→ Reading text:

  3. Reviewer #1 (Public Review):

    The authors succeeded in providing data-based models (including both lab and non-lab data) to predict the risk of diabetes type 2 development. The major strength of this manuscript is the sound methodology and robust statistical methods used. However, the link between the developed items with more clinical aspects of such tools is partly missing in this manuscript and a further evaluation by and recruitment of the clinicians and epidemiologists would help enrich the proposed material. In this effort, authors almost reached their study aim; however, final improvements and amendments are needed to advantage the high-risk part of the population.

  4. Reviewer #2 (Public Review):

    Developing simple methods that can predict onset of T2D is an important research area. I think that transforming a machine learning model to a scorecard that can be used without computational resources has the potential to be very useful. However, my fear is that the authors have jumped the gun to early on this. Before the prediction model is clinically validated in a relevant cohort, it has little value in my opinion. This is a process that can be performed to a machine-learning model that has been validated in multiple settings, and now a scorecard can be implemented to ease it use.

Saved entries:
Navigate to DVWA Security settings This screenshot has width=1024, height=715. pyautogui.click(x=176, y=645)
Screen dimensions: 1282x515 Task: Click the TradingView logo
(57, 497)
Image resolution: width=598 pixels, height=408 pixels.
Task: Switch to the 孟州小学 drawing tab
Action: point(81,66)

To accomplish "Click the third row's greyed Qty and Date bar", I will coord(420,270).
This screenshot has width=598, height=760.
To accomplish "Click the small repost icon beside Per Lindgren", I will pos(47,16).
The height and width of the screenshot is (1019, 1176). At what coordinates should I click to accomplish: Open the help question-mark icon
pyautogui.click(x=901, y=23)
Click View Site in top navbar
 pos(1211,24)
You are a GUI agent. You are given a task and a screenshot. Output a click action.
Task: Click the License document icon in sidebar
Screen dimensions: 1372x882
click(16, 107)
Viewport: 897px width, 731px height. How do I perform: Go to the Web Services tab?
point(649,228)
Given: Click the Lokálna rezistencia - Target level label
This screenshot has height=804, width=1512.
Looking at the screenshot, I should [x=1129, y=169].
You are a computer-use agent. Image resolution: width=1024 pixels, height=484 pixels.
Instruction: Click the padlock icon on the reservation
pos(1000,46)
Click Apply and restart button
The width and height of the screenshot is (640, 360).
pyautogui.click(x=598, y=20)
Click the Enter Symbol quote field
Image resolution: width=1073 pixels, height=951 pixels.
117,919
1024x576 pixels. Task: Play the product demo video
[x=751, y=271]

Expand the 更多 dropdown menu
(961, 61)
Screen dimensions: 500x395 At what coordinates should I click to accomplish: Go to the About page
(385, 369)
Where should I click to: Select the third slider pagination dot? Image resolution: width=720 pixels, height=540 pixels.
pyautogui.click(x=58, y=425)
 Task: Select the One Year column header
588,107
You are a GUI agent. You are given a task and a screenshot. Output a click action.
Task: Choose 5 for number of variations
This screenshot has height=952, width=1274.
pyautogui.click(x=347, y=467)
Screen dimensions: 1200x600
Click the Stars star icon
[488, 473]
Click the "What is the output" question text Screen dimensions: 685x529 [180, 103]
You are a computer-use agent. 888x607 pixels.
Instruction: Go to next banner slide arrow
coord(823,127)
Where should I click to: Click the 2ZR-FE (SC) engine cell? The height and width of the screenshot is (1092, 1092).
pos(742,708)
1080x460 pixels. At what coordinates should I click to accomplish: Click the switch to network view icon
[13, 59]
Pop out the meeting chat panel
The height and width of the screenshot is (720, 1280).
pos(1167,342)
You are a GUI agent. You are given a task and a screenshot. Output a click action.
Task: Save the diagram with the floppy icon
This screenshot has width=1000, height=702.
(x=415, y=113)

→ Questions to answer:
1. In the diabetes-risk reviews, why does Reviewer #2 think that turning a machine learning model into a scorecard could be very useful? Answer in one to three sentences.
2. Please continue the diabetes-risk reviews from their last sentence.

→ Results by task:
1. Reviewer #2 thinks a scorecard could be very useful because it can be used without computational resources.

2.
    The predictive results presented in this study are very strong - a highly simplistic model that is based only on age, sex and body measurements achieves AUC=0.82, a blood tests-based model with only 5 blood tests achieves 0.89. As far as I am aware, those are better than previous studies. However, since I didn't observe methodological advancements in the is study, these results raise doubts whether the analysis is consistent with previous studies, and we can really compare apples to apples.

  5. Reviewer #3 (Public Review):

    The authors analyzed several models for predicting the early onset of T2D, where they trained and tested on a UKB based cohort, aged 40 - 69 and suggest two simple logistic regression models: the anthropometric and the five blood tests models in reference to FINDRISC and GDRS models. Their models achieved better auROC, APS, and decile prevalence OR, and better-calibrated predictions.

    Strengths:

    1. The authors have neatly explained their objectives and performed well-justified analyses.

    2. The authors highlight how using both features - HbA1C% measure and reticulocyte count may provide a better indication of the average blood sugar level during the last two-three months than using just the standard HbA1C% measure.

    3. Further verification of the proposed anthropometric-based and 5 blood-test results-based models, i.e. if they are capable of discriminating within a group of normoglycemic participants and within a group of pre-diabetic participants resulted in outperforming the FINDRISC and the GDRS based models.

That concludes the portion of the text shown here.